WORK REQUIRED -
Repeat the records exactly, with one exception: no images.

<<<<

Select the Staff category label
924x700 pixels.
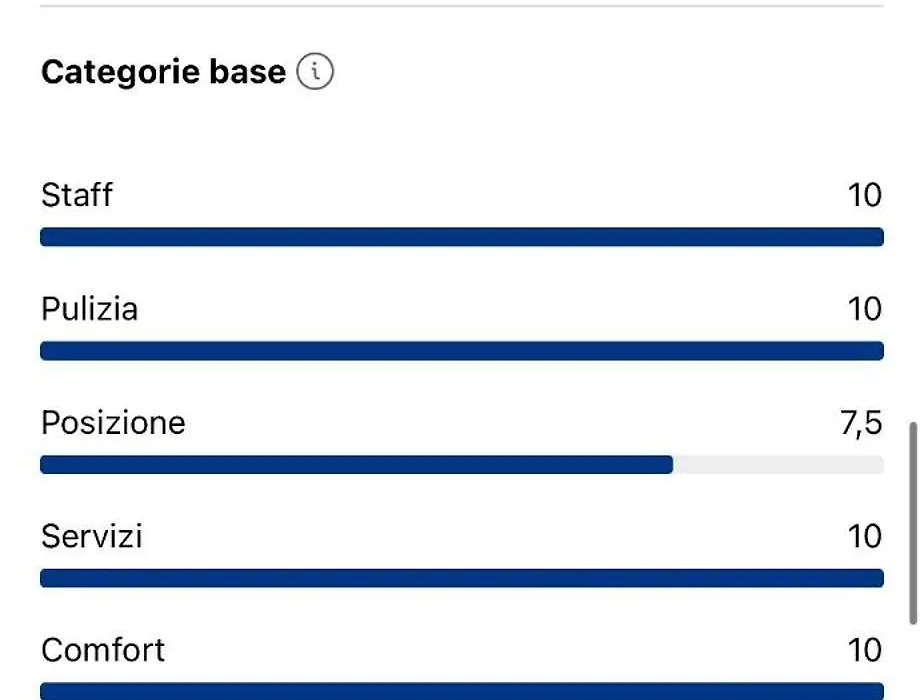click(x=77, y=194)
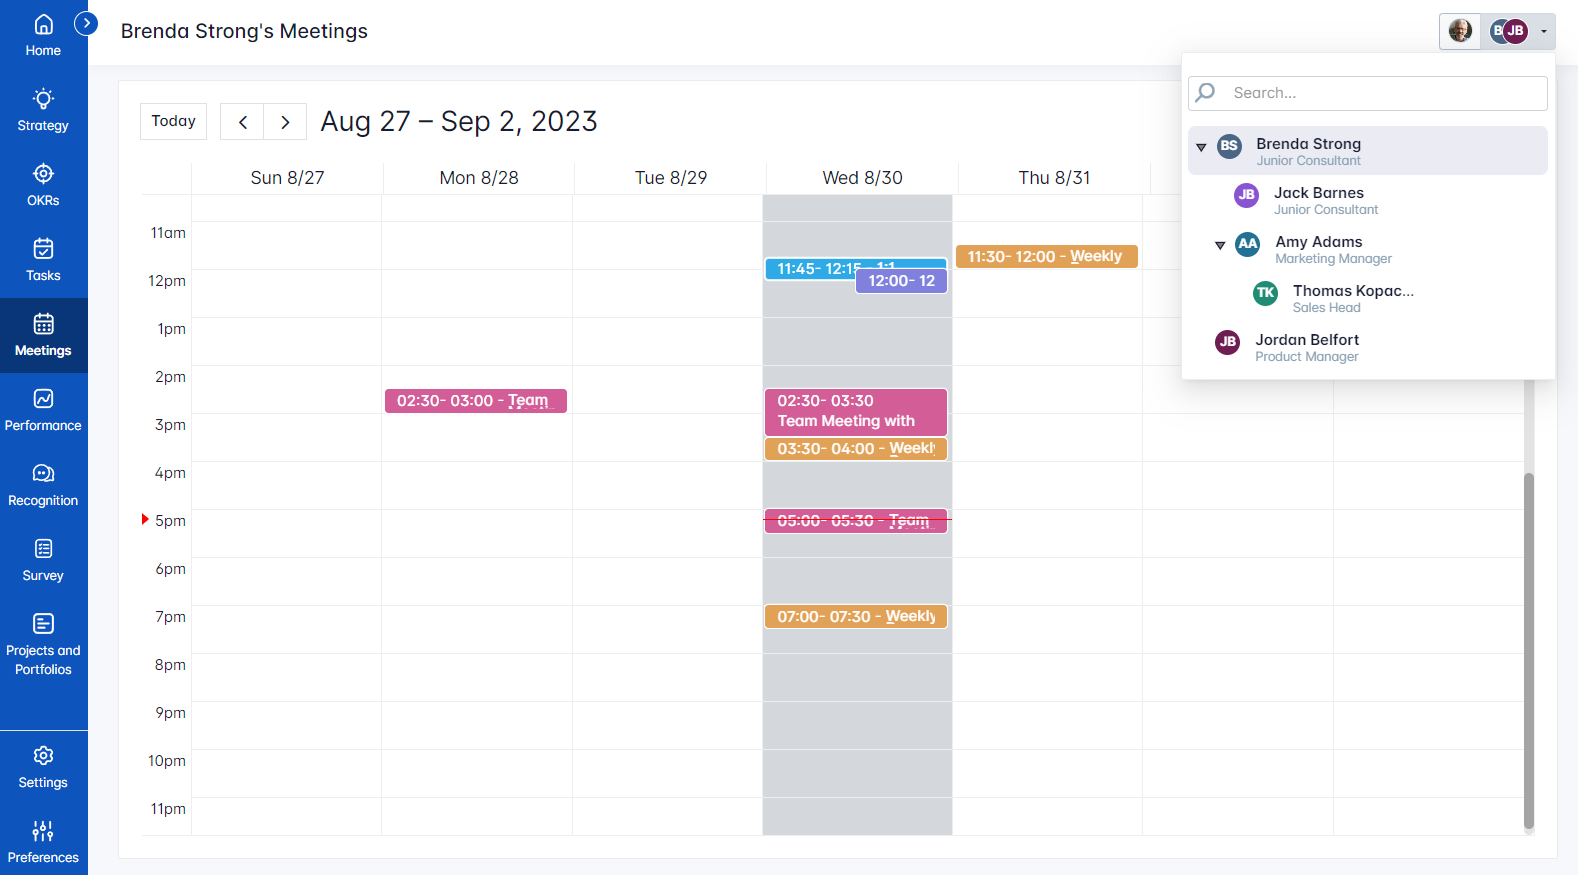Click the people Search field

coord(1384,93)
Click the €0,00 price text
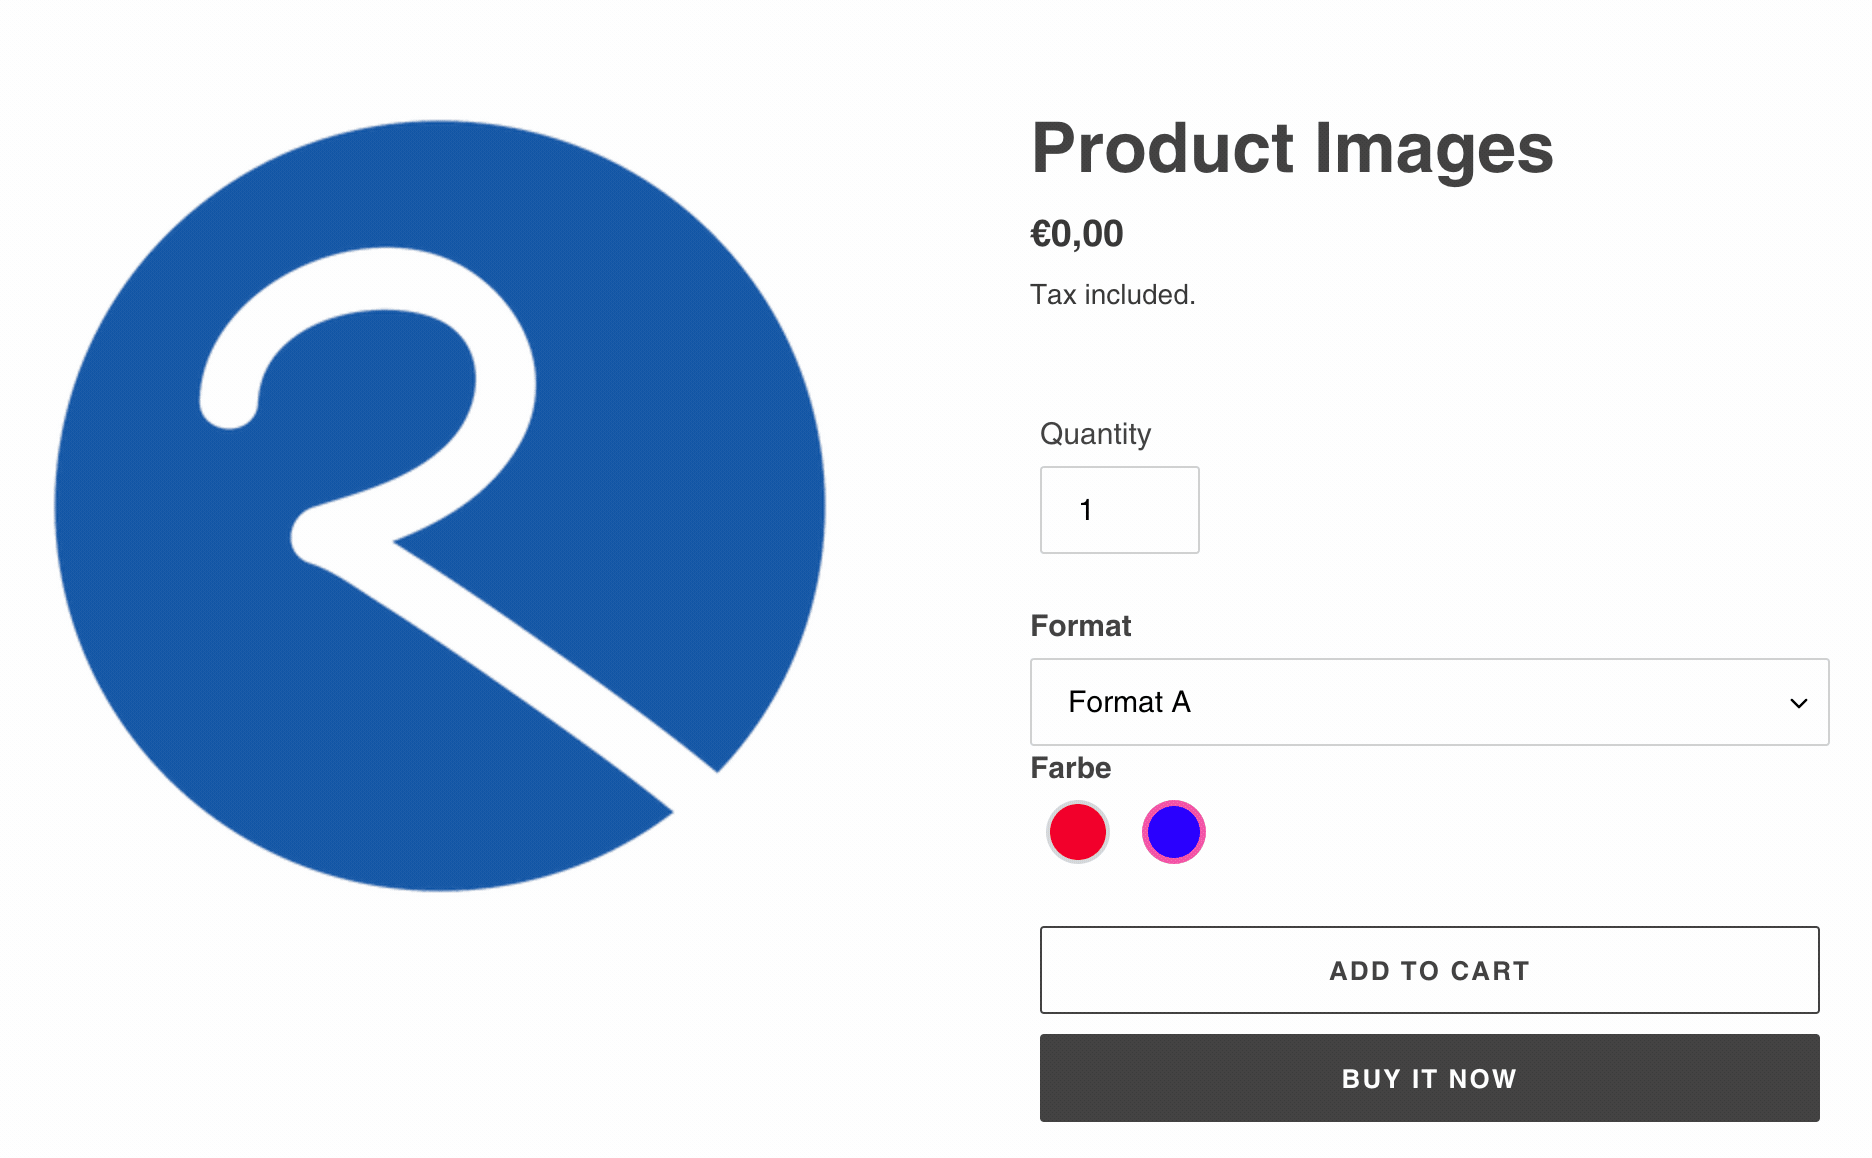This screenshot has height=1158, width=1872. (1076, 234)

>>>>

ANSWER AREA -
Select the Staff category label
924x700 pixels.
click(x=77, y=194)
Click the people Search field

coord(1384,93)
Click the €0,00 price text
This screenshot has height=1158, width=1872. (1076, 234)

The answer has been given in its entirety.